(Stored data)
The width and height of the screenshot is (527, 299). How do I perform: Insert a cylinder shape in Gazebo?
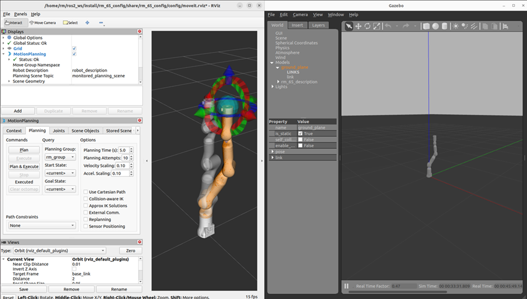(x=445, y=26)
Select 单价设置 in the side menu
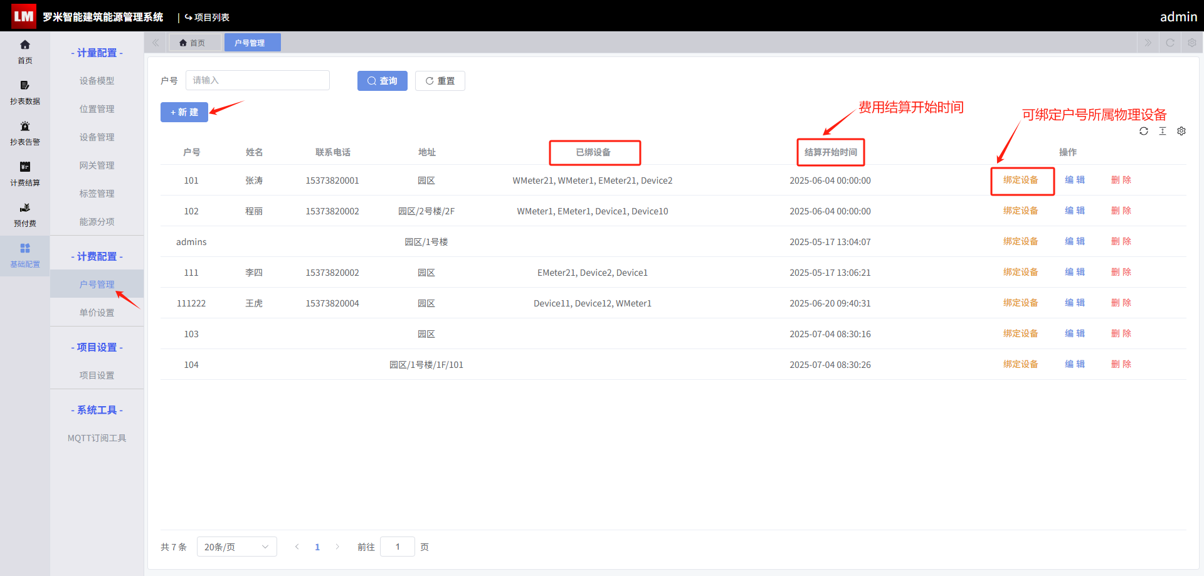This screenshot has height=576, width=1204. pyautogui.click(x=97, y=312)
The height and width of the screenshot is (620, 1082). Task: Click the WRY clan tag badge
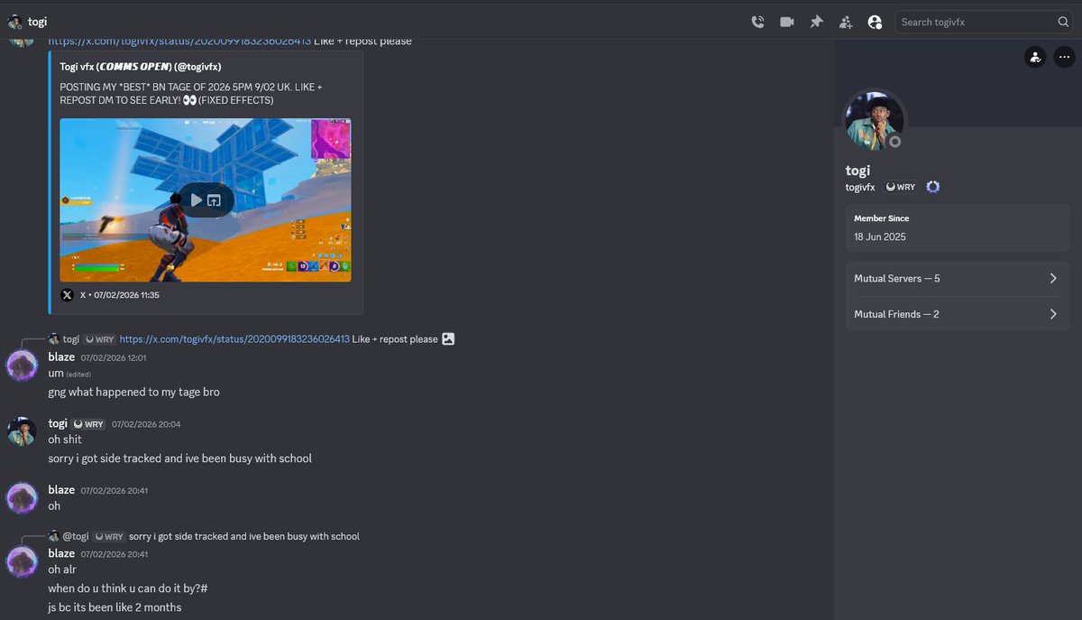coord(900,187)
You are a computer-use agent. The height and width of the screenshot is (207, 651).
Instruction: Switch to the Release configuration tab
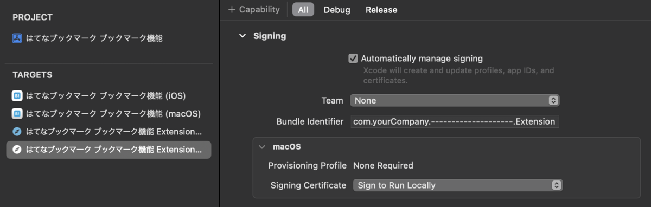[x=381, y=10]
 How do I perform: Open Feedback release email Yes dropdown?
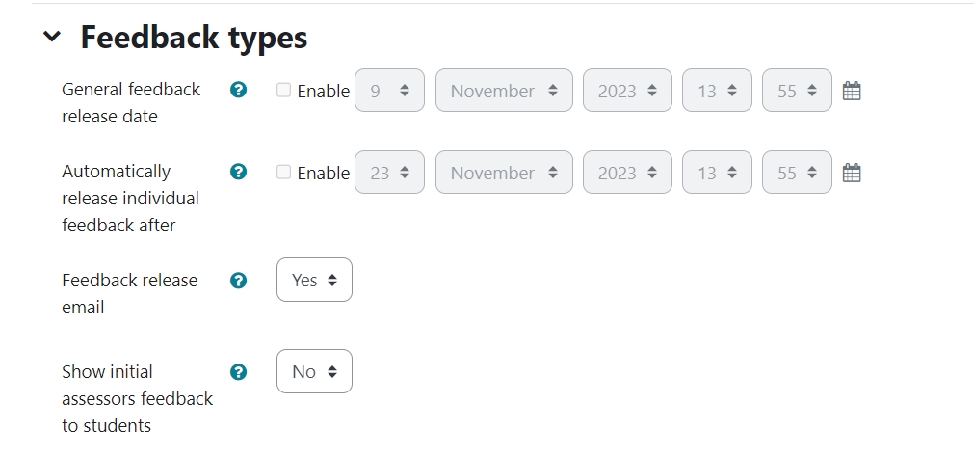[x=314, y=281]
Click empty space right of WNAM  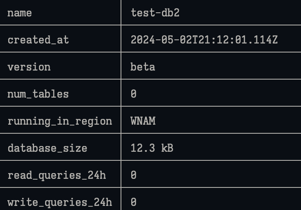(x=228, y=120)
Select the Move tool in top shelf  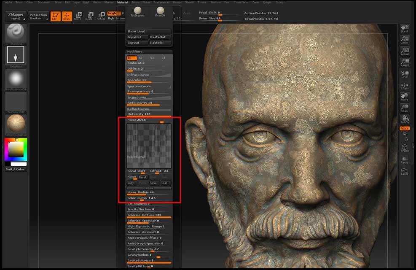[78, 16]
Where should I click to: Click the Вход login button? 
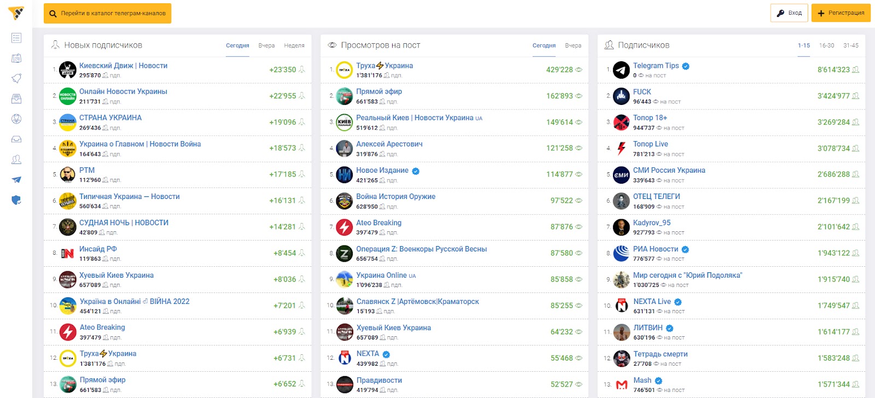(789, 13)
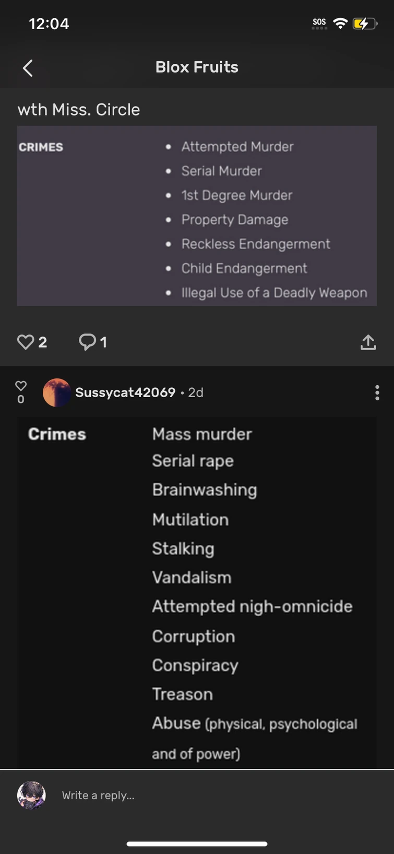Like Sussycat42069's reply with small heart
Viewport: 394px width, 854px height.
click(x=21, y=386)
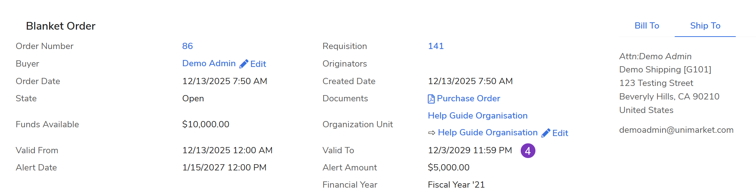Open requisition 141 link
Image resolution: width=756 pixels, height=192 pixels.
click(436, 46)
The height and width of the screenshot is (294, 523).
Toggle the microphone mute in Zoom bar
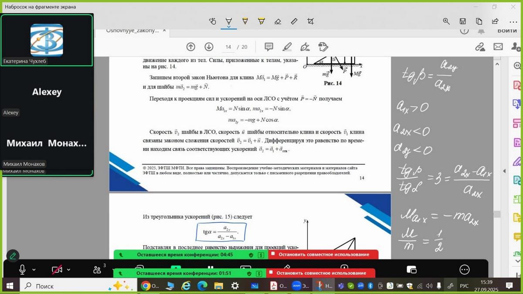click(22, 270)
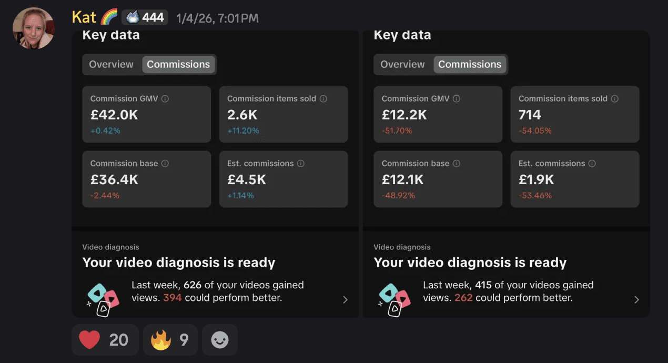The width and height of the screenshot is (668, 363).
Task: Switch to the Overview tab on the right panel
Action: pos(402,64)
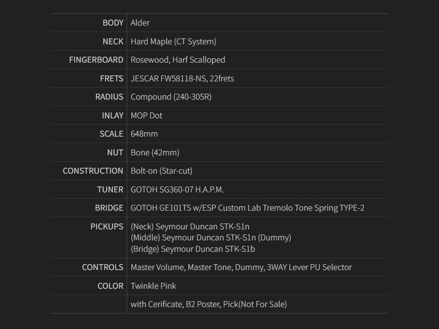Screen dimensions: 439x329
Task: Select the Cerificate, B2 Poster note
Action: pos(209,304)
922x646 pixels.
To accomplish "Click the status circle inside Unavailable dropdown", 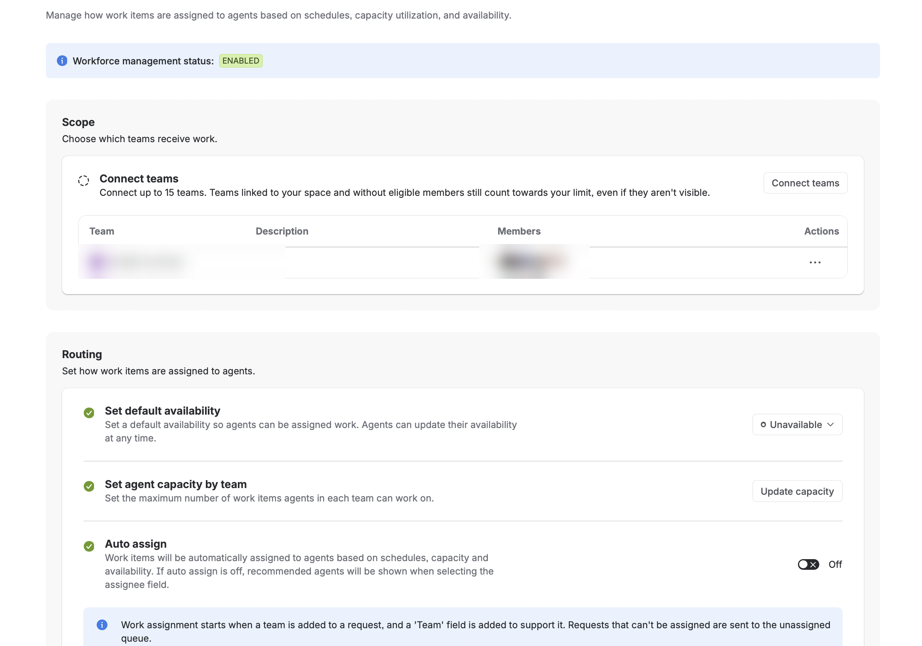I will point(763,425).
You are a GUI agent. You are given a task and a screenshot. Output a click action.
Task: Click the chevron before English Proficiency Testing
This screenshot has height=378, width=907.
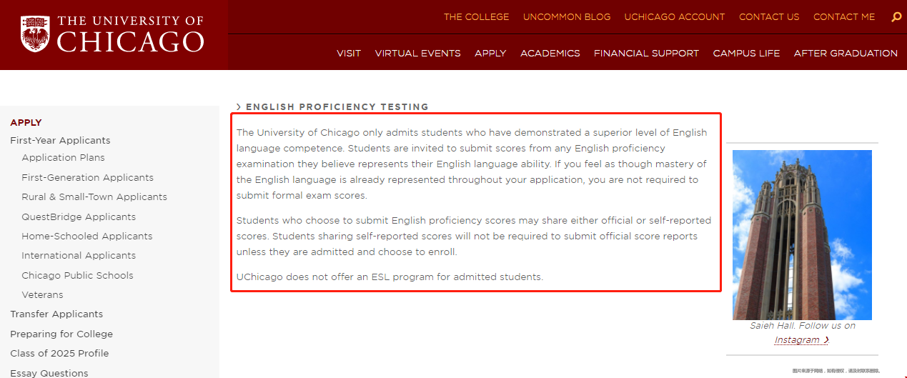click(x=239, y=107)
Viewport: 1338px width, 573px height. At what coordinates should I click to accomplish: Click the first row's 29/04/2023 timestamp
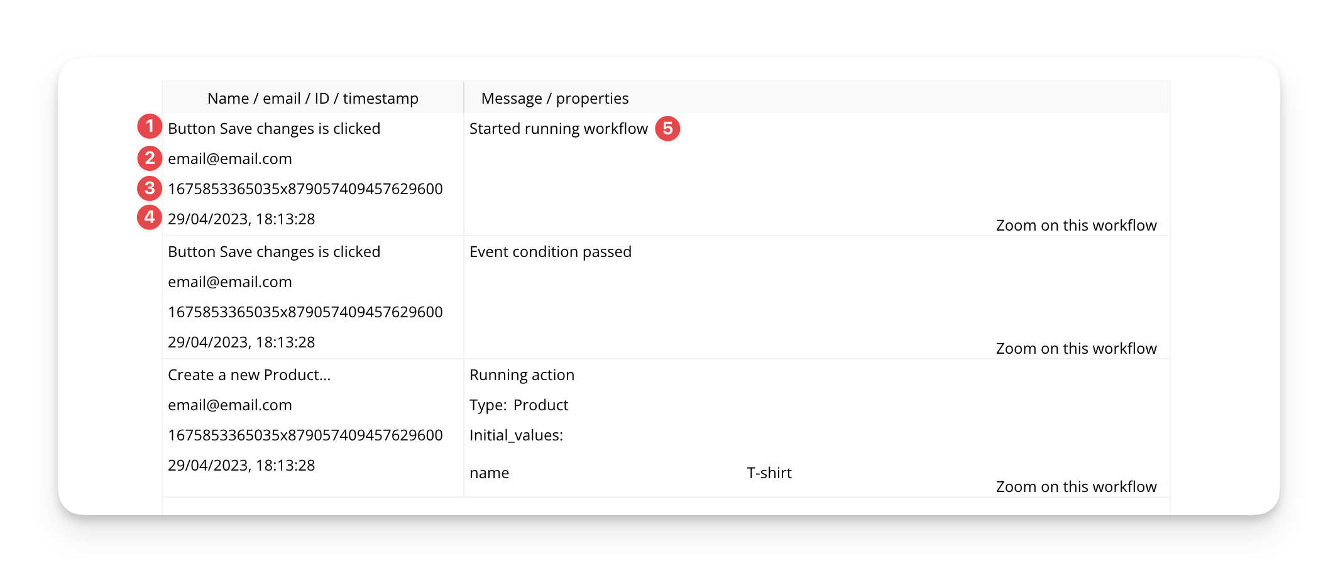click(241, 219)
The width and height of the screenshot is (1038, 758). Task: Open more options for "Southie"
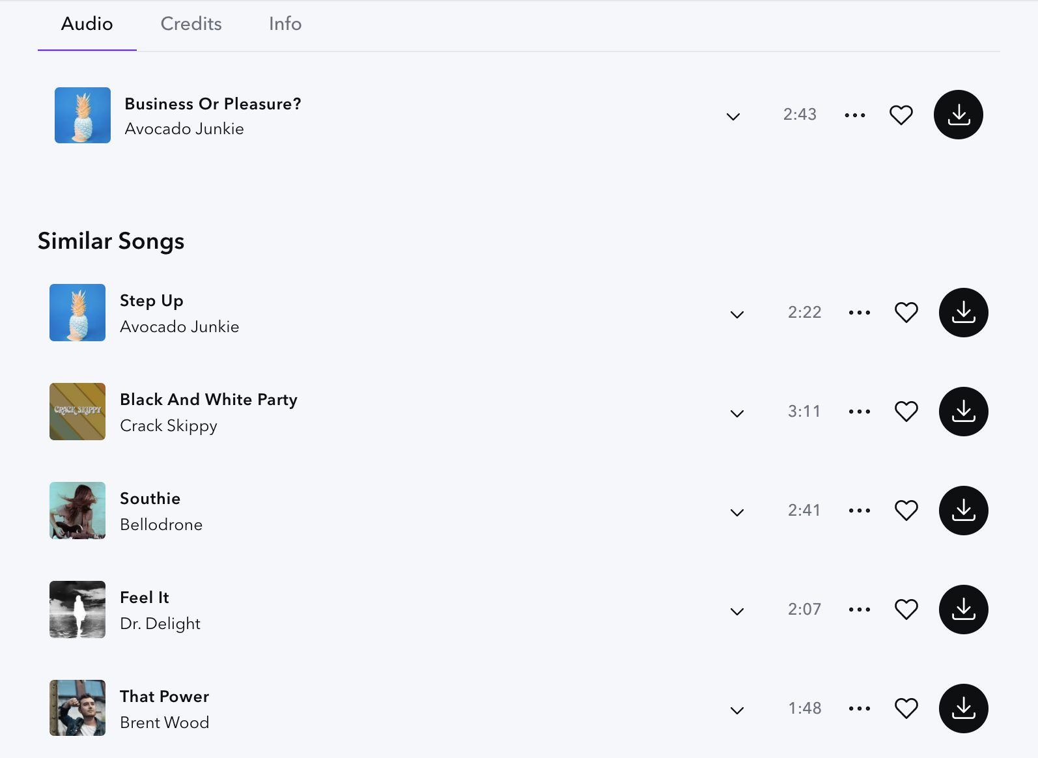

• _Assignment_:
Only lines containing "agent" belong in the answer; copy every such line from the records.

• _Solution to this exercise_:
You are a computer-use agent. The height and width of the screenshot is (207, 651).
You are a GUI agent. You are given a task and a screenshot. Output a click action.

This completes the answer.